Healthcare spending has experienced only modest growth since the beginning of the recession in December 2007, and that trend continues well into 2012, a new report has found.

As an analysis by the Altarum Institute discovered that over the past year spending for hospitals (3.8 percent) and prescriptions (4.0 percent) led all healthcare categories. Only spending for nursing homes declined in that same period, falling .3 percent. According to the report, that trend appears to be continuing into 2013.

The analysis also found that healthcare spending in July grew at a slower rate than GDP (national growth domestic product), which reverses a trend during the recession where healthcare spending far outpaced GDP. The GDP decreased during the recession and only in July did it reach pre-recession levels; healthcare spending has steadily increased approximately 2.4 percent per year.
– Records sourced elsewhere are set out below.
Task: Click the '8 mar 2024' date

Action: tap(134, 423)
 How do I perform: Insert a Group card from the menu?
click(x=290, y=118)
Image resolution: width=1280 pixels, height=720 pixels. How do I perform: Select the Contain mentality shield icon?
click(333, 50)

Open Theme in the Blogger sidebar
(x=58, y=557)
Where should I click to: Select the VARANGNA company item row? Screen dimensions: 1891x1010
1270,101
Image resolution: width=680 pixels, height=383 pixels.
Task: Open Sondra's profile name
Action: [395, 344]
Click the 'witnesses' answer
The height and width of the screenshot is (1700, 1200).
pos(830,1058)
The Altarum report counters earlier reports that healthcare costs were on the rise, such as a recent report from the Health Care Cost Institute. “That report showed expenses for those with employer-sponsored insurance rose 3.8 percent in 2010 and 4.6 percent in 2011,” wrote Citigroup’s Peter Orszag for Bloomberg. “This modest change was initially described as a ‘surge.’ Yet by historical standards even 4.6 percent growth is very low — and one shouldn’t make too much of a 0.8 percentage-point change from one year to the next.”